Published Mar 10, 2009
Icenurse
27 Posts
hi there,
I´ve asked you guy´s about work in the US several times before but always get the same awnser ,, no nurses needed... won´t get a job" But at the same time i keep hearing in the news that there is a great nursing shortage in america and that it will only get worse.
can anybody explain to me which is true??
kind regards,
Valerie Salva, BSN, RN
1,793 Posts
Imo, there is no nursing shortage in the US. US employers do not want to pay nurses better, improve working conditions, or assign reasonable nurse to pt ratios. They do not want to treat us as professionals, respect us or deal with us, so they look for nurses elsewhere.
This can be compared to the auto industry and other US manufacturing-
There is no shortage of auto or factory workers- quite the opposite- but US companies moved their operations overseas and to Mexico in search of cheaper workers.
US hospitals can't be moved out of the country, so instead, nurses are brought in from other countries.
This way, both the manufacturing and health care industries spend less money on employee wages, and keep far more $$ for their own executives and shareholders.
When a foreign nurse is sponsered to come to the US, they usually have to sign a contract which states that if they quit their job within so many years they must pay the hospital tens of thousands of dollars. Employers have them over a barrel, so the sponsered nurse is under a lot of pressure to put up with very poor working conditions and impossible work loads.
If there is a surplus of nurses in the US, nurses must compete for jobs, instead of employers competing for nurses- this is what employers want.
HouTx, BSN, MSN, EdD
9,051 Posts
Icenurse,
I can see why it would be so confusing to hear such different reports - shortage versus surplus.
But the US is waaaay too big to have any sort of homogenous response to anything. Each state/region has it's own "mini-economy" and demographic characteristics.

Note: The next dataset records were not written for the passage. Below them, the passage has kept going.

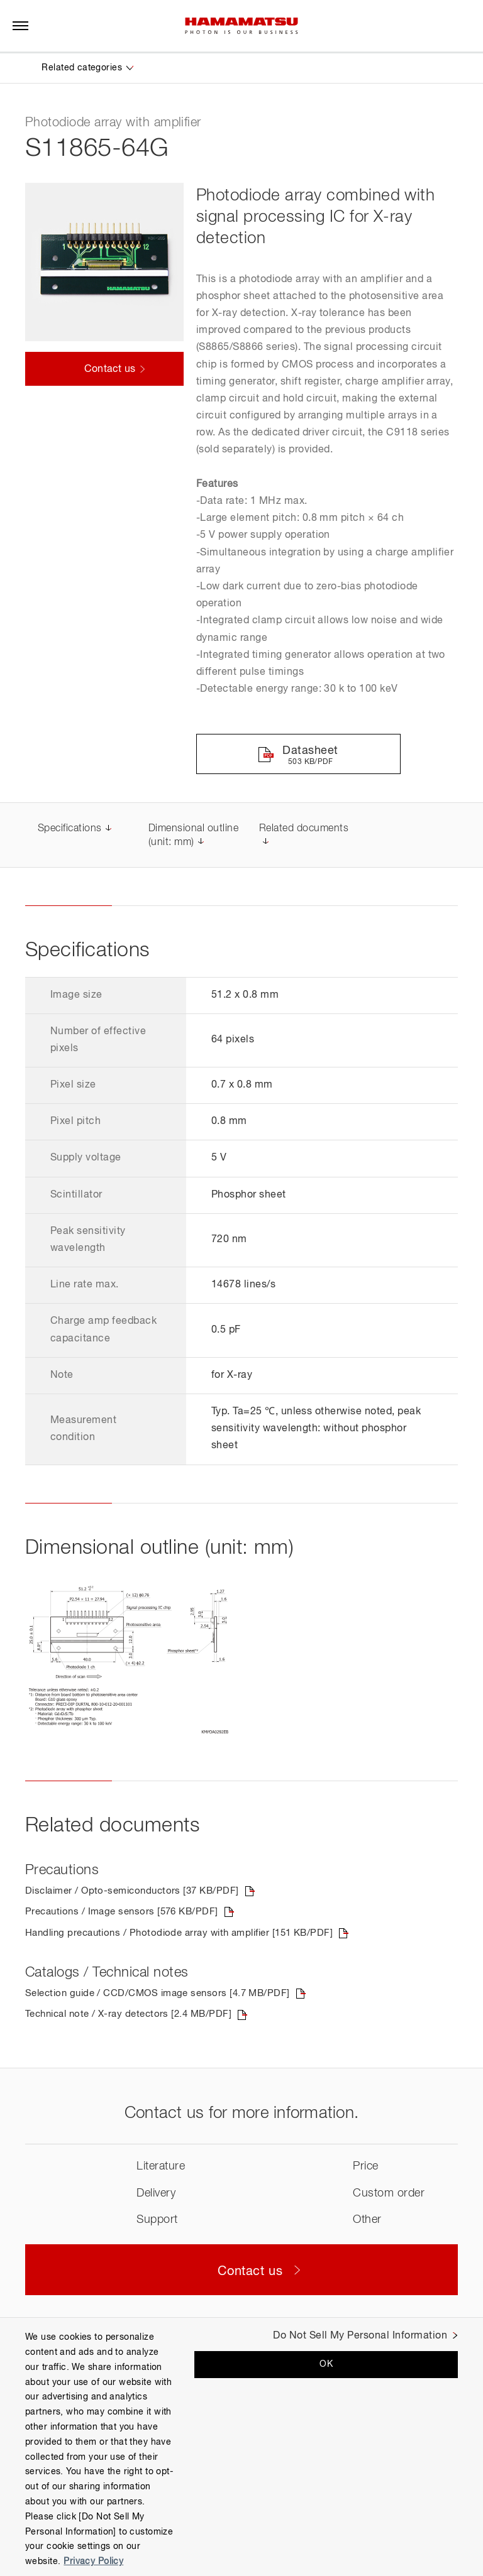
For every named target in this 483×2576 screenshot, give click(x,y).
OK (326, 2364)
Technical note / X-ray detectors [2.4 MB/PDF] (134, 2017)
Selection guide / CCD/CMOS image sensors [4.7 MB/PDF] (165, 1996)
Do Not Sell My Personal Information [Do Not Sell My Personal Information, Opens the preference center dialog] (360, 2336)
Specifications (70, 830)
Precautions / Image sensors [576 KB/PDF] (126, 1914)
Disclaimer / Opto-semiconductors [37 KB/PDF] (138, 1892)
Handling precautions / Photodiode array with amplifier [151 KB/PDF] (189, 1935)
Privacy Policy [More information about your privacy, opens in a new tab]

I'm no economic expert, but here's my on the nursing supply & demand.
From a Supply perspective: In my part of the country - Texas - we do have a very real and continuing shortage of nurses and most othe health care professionals. We simply do not have the capacity to produce enough graduates for our continuously growing population and replace retiring nurses. Other parts of the country are shrinking in population and so their demand for nurses is going down. They may also be producing more new grads each year than they can employ.

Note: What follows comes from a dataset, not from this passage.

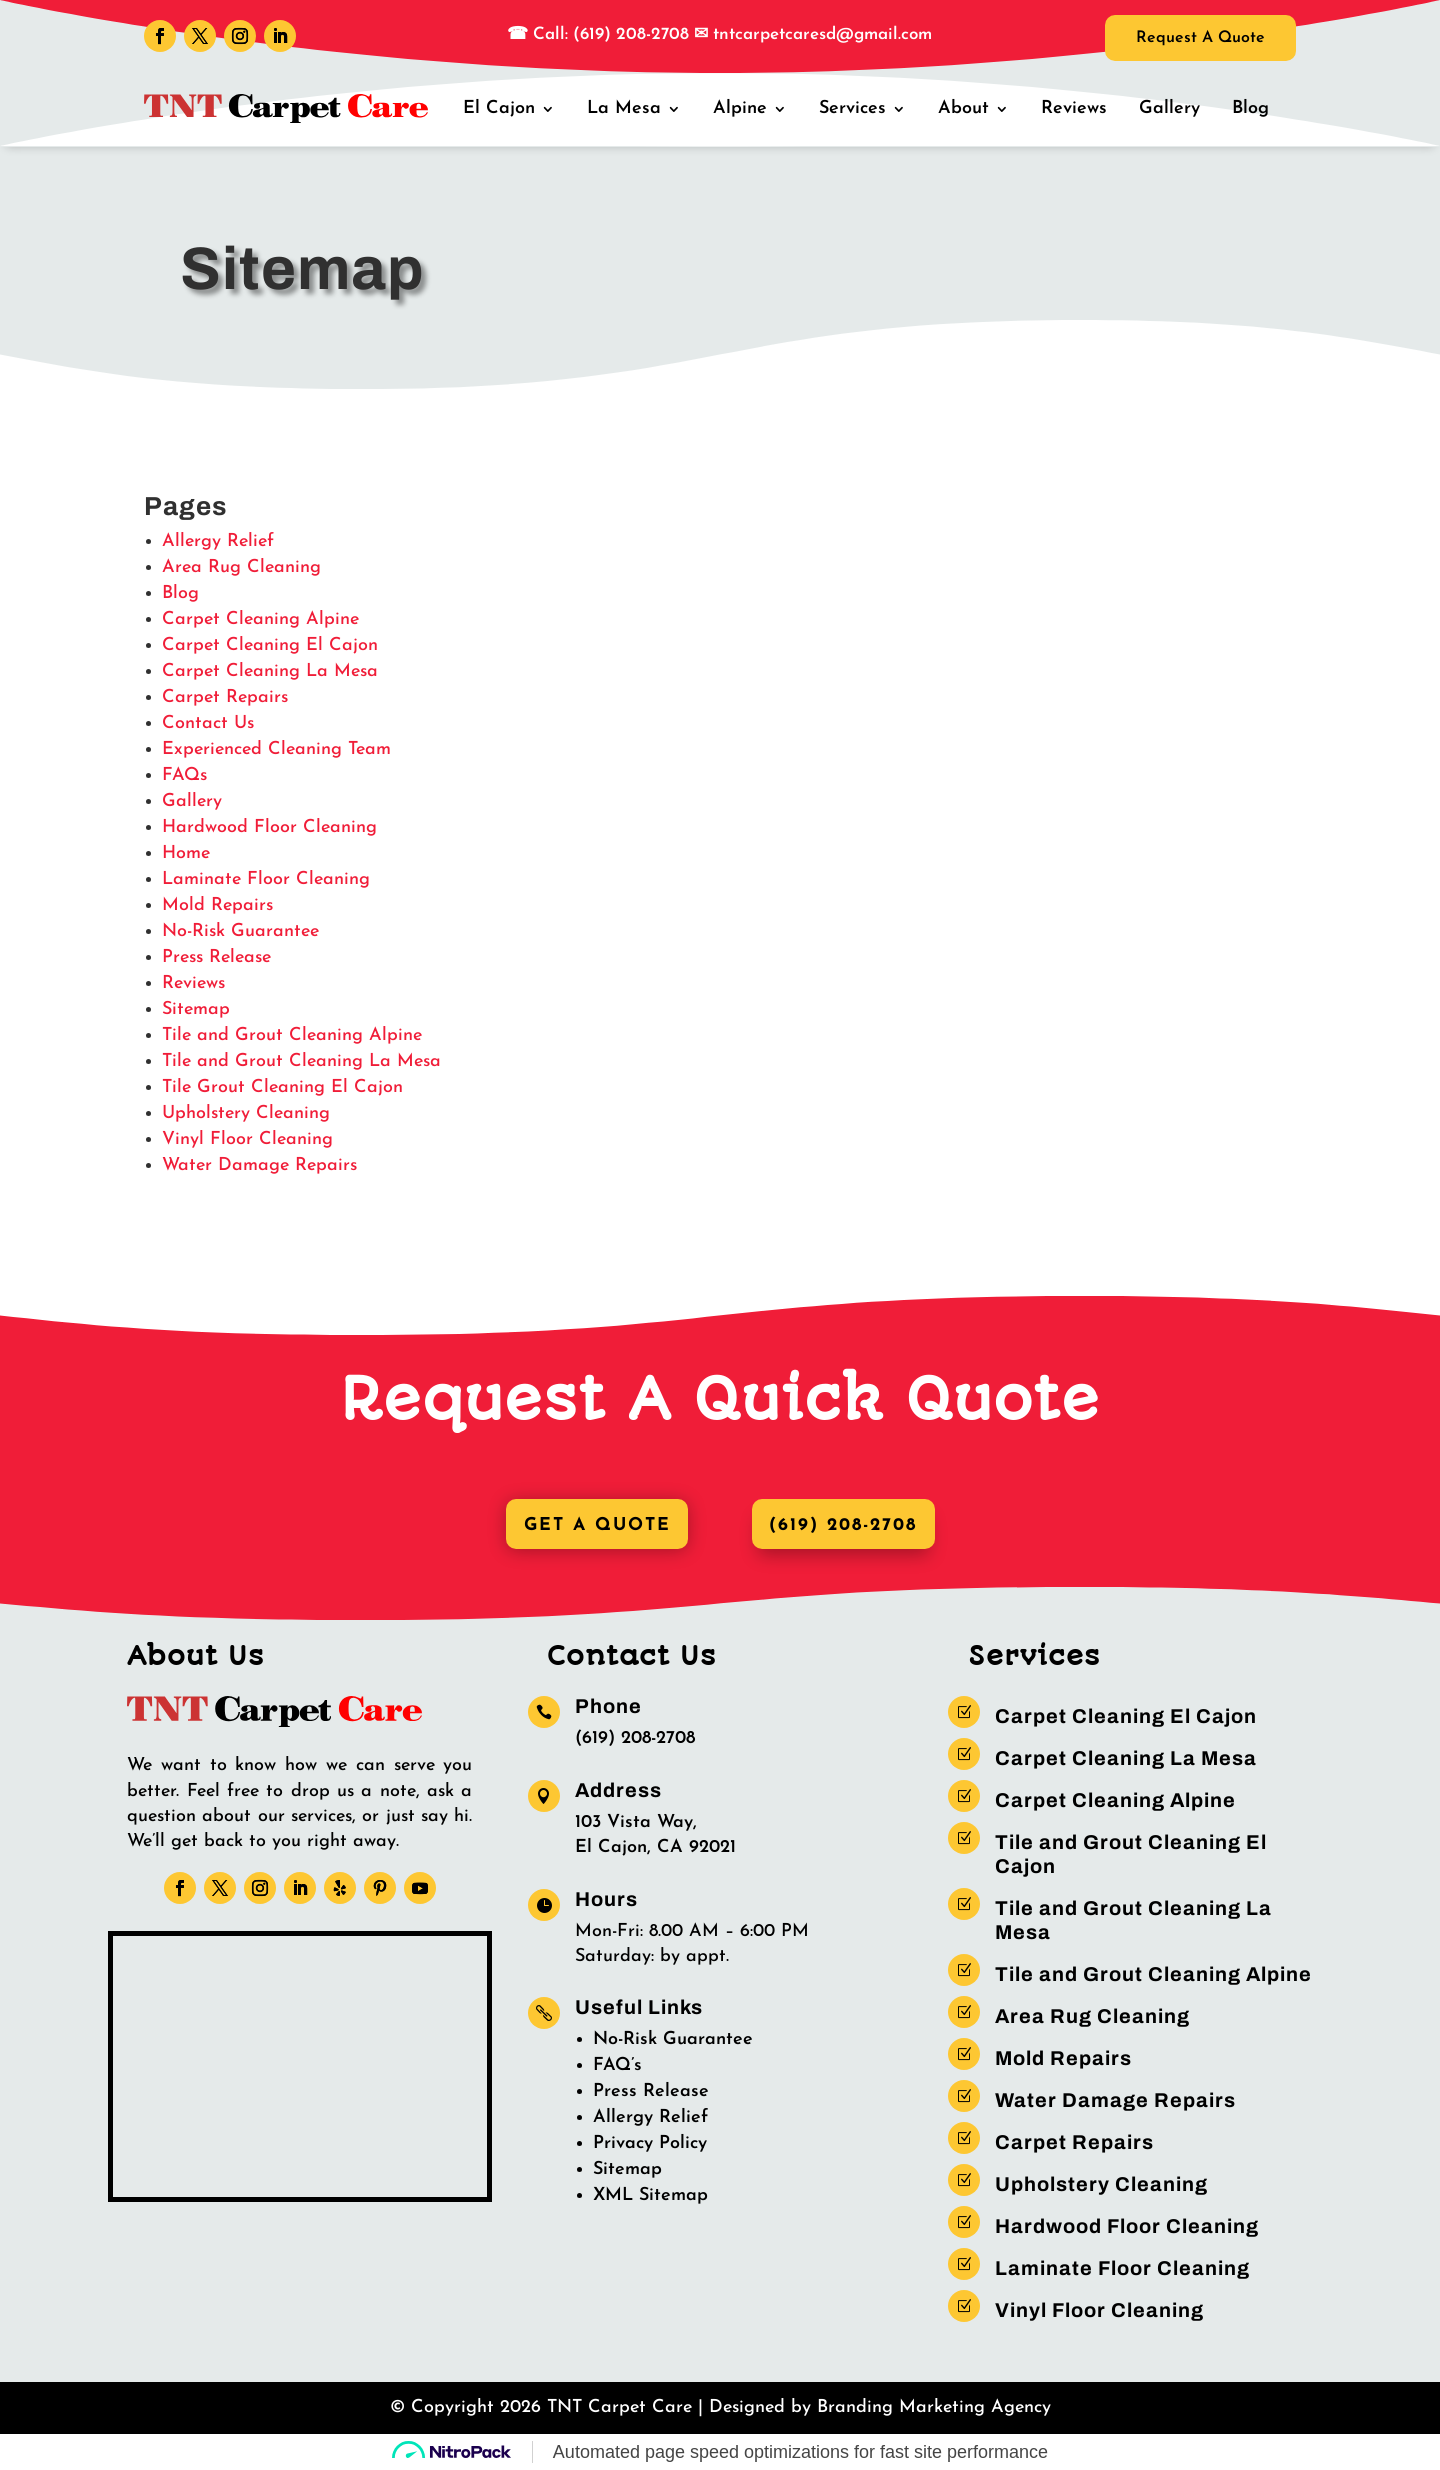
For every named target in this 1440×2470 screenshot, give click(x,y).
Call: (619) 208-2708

From a Demand perspective: Since the vast majority of states do not have a mandatory nurse:patient ratio, the decision about how many nursing jobs to maintain is pretty much left up to individual employers. (I know that may sound crazy to countries that have a more organized approach.) Therefore, employers such as Hospitals can decrease nursing jobs whenever they want to. Most of the time (I hope) the decreases are due to decreasing patient care volumes. Since the USA & South Africa are the only indistrialized nations without socialized medicine, unemployment usually means loss of health care benefits - which means that use of elective health care services is eliminated with job joss.
Unfortunately right now, some regions are experiencing a triple whammy; economic nosedive, decreased demand & too many new graduate nurses. Therefore, they probably don't have a shortage. In Texas, our economy has not been so badly affected (yet) and our increasing population has created an increasing demand for services. Since we can't produce enough nurses to meet our ongoing demand -- we do still have a shortage.
I have two close RN friends who live in Texas who cannnot find jobs. Both have become travelers for this reason.
Maybe parts of Texas have a "shortage" but other parts do not.
I think it's really a matter of distribution, not an actual "shortage."